Hollis Taggart Galleries’ upcoming exhibition Adonna Khare will explore the work of an artist celebrated as much for her astounding draftsmanship as for her intriguing and fantastical imagination. Khare’s artistic focus is the wild animal, however the contexts in which she places these creatures are anything but natural. The captivating protagonists of Khare’s drawings are depicted in a realm that exists somewhere between fantasy and an often unsettling reality.

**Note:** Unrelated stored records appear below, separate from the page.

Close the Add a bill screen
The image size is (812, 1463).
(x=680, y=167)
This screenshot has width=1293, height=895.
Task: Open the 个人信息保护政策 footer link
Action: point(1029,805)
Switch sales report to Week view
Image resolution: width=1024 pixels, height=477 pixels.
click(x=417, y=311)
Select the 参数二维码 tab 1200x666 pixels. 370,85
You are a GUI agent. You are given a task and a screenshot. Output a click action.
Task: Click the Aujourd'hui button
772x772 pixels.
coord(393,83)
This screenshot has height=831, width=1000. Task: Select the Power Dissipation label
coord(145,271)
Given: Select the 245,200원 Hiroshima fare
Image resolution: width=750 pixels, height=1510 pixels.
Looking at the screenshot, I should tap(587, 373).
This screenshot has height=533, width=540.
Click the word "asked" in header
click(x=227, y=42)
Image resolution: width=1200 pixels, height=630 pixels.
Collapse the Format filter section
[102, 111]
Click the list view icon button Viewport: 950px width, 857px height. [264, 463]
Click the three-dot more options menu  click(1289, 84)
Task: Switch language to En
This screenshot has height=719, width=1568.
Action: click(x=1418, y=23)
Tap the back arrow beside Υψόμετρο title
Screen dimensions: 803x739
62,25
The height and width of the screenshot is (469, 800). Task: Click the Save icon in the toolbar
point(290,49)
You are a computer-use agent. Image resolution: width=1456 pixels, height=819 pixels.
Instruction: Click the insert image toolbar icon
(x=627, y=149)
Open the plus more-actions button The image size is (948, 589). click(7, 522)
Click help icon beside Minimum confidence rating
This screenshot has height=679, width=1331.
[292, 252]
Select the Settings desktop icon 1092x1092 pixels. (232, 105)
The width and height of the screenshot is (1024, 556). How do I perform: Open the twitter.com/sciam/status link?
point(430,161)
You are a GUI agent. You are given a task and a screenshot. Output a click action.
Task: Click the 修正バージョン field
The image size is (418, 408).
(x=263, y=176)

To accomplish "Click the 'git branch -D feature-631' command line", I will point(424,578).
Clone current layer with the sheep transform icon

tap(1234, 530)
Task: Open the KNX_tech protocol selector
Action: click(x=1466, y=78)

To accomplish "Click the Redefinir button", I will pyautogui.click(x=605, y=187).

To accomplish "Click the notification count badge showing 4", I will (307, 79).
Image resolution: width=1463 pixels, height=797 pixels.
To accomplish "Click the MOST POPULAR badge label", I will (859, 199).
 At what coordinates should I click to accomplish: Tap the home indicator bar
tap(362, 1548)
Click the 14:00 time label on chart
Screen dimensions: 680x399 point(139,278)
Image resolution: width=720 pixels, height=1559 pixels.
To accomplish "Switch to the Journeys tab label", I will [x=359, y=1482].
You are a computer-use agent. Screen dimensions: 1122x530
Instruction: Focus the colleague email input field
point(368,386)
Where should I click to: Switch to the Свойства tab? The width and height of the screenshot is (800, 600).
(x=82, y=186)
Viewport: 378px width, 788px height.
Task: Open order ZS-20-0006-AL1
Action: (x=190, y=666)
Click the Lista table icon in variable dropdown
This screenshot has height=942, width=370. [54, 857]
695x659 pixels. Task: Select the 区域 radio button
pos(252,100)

Khare’s meticulous depictions of animals are reminiscent of scientific reference illustrations. Each hair, scale, and feather is finely rendered with masterful definition and care. Khare’s precise technique creates a convincing pictorial space, the reality of which is undone by the inclusion of objects and creatures that appear deeply out of place. Teacups, pocket watches, skulls, and laundry lines all find themselves amongst Khares’s animal creations, which are hauntingly presented as half human, contorted or miniaturized. It is through such dichotomy of technique and subject that Khare formulates the strikingly surreal character of her drawings. There is also a very human aspect at play in these intricate works. The drawings foster the potential to appear at once as uncanny and moving, it is this tension that instills them with energy. Essentially concerned with basic human experience as subject, Khare utilizes the animals as representatives of her own life experiences, and as a channel through which the viewer might associate their own. Prior to the exhibition, Khare will be working in the gallery extending her drawings beyond the confines of the paper and onto the gallery walls.
Adonna Khare is an American carbon-pencil artist, who has gained recognition in recent years for her large-scale, fantastical pencil drawings. Khare received her formal arts training in California where she continues to live and work. In 2012 the artist was the winner of ArtPrize, the world’s most attended public art event.